--- Start STORED RECORDS ---

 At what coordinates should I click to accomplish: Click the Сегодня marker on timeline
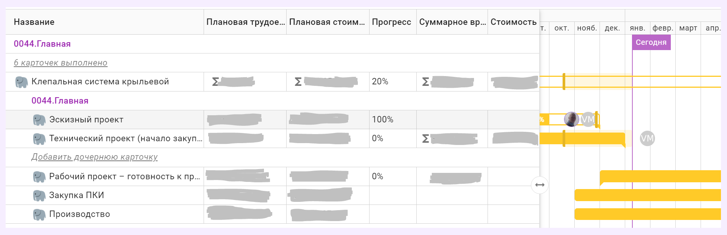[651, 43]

--- End STORED RECORDS ---
--- Start STORED RECORDS ---

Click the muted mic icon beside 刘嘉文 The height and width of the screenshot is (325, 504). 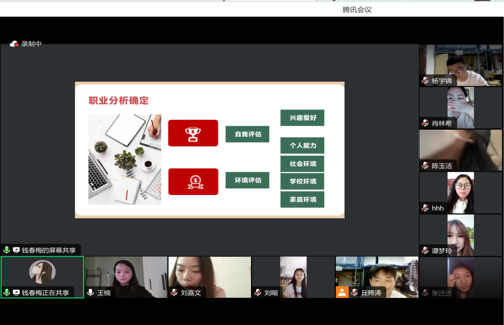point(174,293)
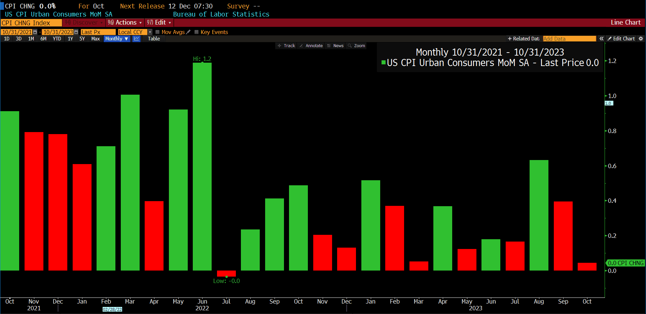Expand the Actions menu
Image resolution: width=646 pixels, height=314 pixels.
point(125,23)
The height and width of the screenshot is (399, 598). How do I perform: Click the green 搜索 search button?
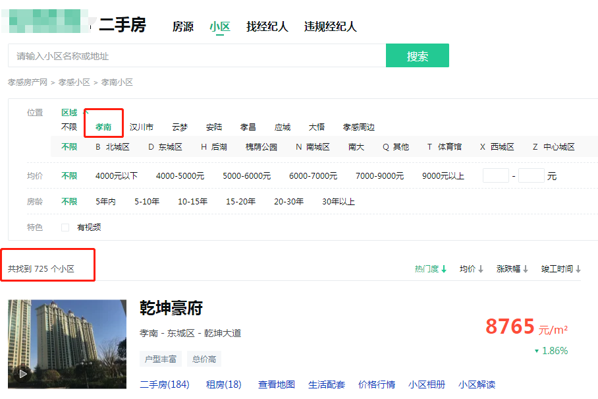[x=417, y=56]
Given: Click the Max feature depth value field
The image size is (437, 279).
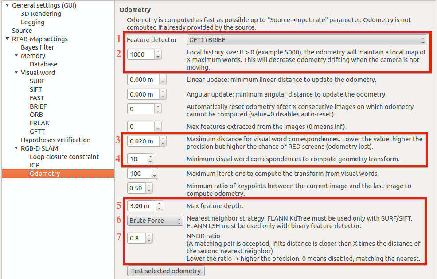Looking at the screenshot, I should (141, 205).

--- End STORED RECORDS ---
--- Start STORED RECORDS ---

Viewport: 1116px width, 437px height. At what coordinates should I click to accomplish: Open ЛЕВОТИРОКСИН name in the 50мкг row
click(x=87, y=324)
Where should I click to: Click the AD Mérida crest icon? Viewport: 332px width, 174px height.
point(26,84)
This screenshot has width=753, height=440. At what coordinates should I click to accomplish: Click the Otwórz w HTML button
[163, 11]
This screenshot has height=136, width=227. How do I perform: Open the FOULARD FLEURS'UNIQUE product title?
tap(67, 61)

--- End STORED RECORDS ---

# TASK
Please copy the lines from the line with "Given: Click the" through the line with "Looking at the" exactly, leaving out the pictures.

# PROBLEM SOLUTION
Given: Click the Max feature depth value field
The image size is (437, 279).
Looking at the screenshot, I should (141, 205).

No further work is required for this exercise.